- **Given text**:
Concord, N.H. — The House Science, Technology and Energy Committee voted unanimously to recommend Inexpedient to Legislate (ITL) on HB 10‑29 FN, a bill that would have clarified the state’s DigSafe excavation definition to exempt certain hand‑tool activities, including planting in pots under 3 gallons and hand‑performed shallow irrigation repairs.
Representative John Schneller, presenting for Representative Brian Labrie, described HB 10‑29 as a “housekeeping” measure intended to reduce friction between contractors, homeowners and utilities by explicitly excluding low‑risk hand digging from the statutory definition of excavation. Schneller said that the change would leave any work involving mechanical equipment subject to existing notification rules.

- **Rows**:
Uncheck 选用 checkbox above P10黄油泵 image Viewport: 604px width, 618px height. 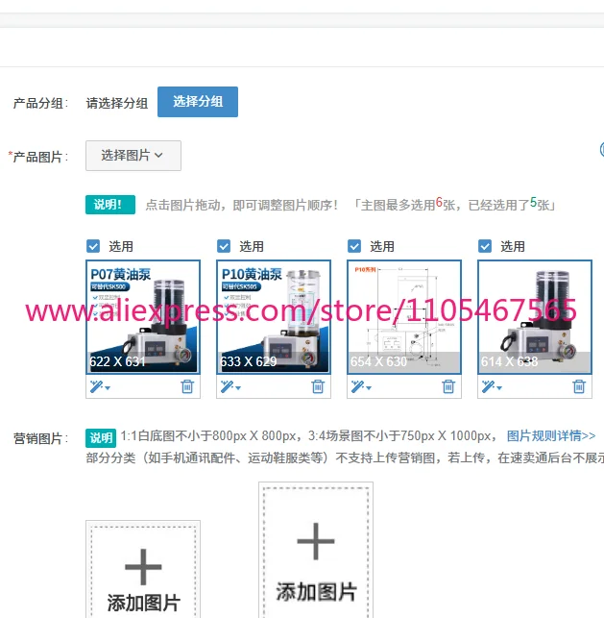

---

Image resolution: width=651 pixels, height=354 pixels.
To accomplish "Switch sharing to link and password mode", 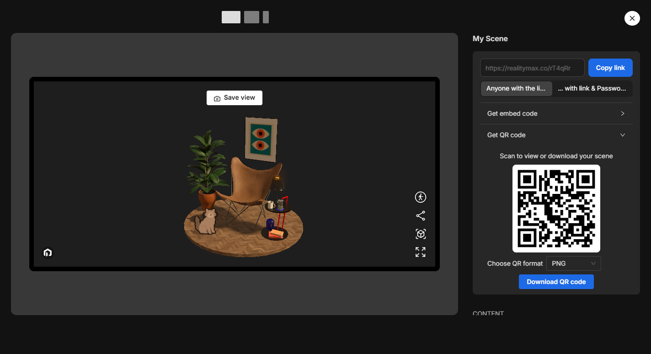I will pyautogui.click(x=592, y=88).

- **Given exercise**: Echo the stretch of the DigSafe bill text from "Concord, N.H. —" through "existing notification rules.". These records have no connection to the text about the DigSafe bill.

- **Reply**:
Concord, N.H. — The House Science, Technology and Energy Committee voted unanimously to recommend Inexpedient to Legislate (ITL) on HB 10‑29 FN, a bill that would have clarified the state’s DigSafe excavation definition to exempt certain hand‑tool activities, including planting in pots under 3 gallons and hand‑performed shallow irrigation repairs.
Representative John Schneller, presenting for Representative Brian Labrie, described HB 10‑29 as a “housekeeping” measure intended to reduce friction between contractors, homeowners and utilities by explicitly excluding low‑risk hand digging from the statutory definition of excavation. Schneller said that the change would leave any work involving mechanical equipment subject to existing notification rules.